12 responses to “Canada by Richard Ford

  1. Richard Ford is no John Updike but you might find it interesting to compare Ford’s Bascombe trilogy with Updike’s Rabbit Angstrom. Both are worth reading (but the Updike is required, of course).


  2. Thanks for this review. I picked this book up this year in the exact way that you did – because I was absolutely intrigued by the first two sentences. I haven’t read it yet, so am glad to read your take on it here. I’ll probably make the plunge in 2014.


  3. Thanks for the reminder about Canada! I’ve read The Sportswriter, but ages ago, and would need to read it again before reading the whole trilogy, which I’ve been intending to do. Canada was one I meant to read when it came out and then time went by and I still haven’t read it.


  4. One of my closest friends read this title with her book club quite a few months ago. I remember her talking about how different Ford’s story was compared to others she was used to reading. She said worth reading for it’s shock value. The first lines sure do seem to pull you in. Thanks for reminding me about this one. Will try to read it one day when I acquire the book.


  5. Brave you, to pick a book randomly. I find this a good reminder to take some risks since I am usually following a recommendation!


  6. In line with my decision to read books appropriate to the countries I visited this year I took Canada and A Piece of my Heart on my eReader while I was away for 3 months. RF obviously goes for the arresting first sentence! The opening lines of the latter title are:

    W.W came down over the levee in the rain, his old Plymouth skidding out of the ruts and his gun barrel pointed wildly out of the window, still warm from being shot…

    This novel is written in seven parts with a prologue and an epilogue, the parts swing between two characters Robard Hewes and Sam Newel and it is a great read. It draws the reader in and wraps around your imagination like a scarf, winding and unwinding, warm and comfortable and then too hot! I hadn’t read anything by RF before and these two novels were a great introduction. I would have preferred to read the books, as opposed to the words [a personal view of eReaders not a judgement] but who can go abroad today with enough books for a 3 month trip when even trains (in America) have a weight restriction?


  7. I’ve been meaning to read the Bascombe trilogy for ages, but have never gotten round to it. Perhaps I should just dive in and go for it – your review certainly adds to the general impression I have that I am missing something, having not read anything by Richard Ford.

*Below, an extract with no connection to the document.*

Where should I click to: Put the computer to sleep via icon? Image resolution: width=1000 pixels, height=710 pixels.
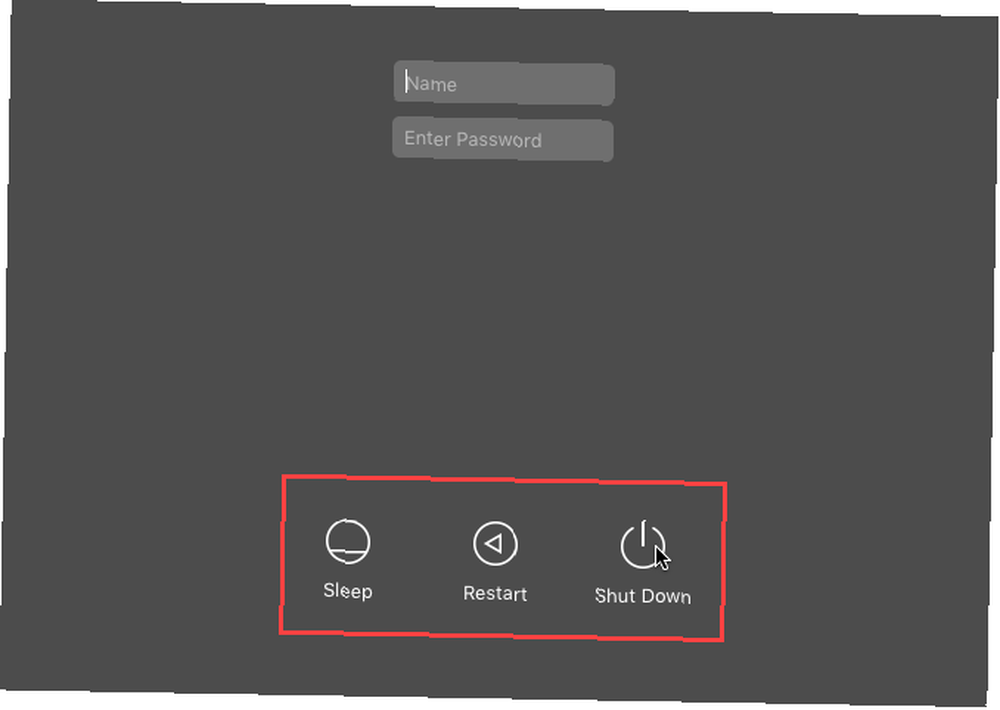pyautogui.click(x=348, y=542)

  8. Did you see today’s interview with Amy Tan in the New York Times book review? She raved about Canada.


  9. Nice write up. I have to say that I’m a fan of Ford and I consider that this may be his best work – I loved it (and reviewed it on my own blog to say so a while back!). I found the narrator’s voice in this book to be beautifully languid and the writing to be wise – I guess that’s why the pace worked well for me – I never felt that it was slow.

    The Sportswriter is another great novel. But it’s tone is also languid. I absolutely recommend that you give it a go – and be positive – but you’ve been warned!


  10. I am a huge fan of Ford’s Bascombe Trilogy. I heard Ford interviewed on KCRW Bookworm podcast prior to reading Canada, so I knew it would be slow and sad, and a statement about loneliness and alienation. One aspect of the trilogy that is the same as in Canada for me is that lots of the action takes place inside the character’s heads. Do try the trilogy.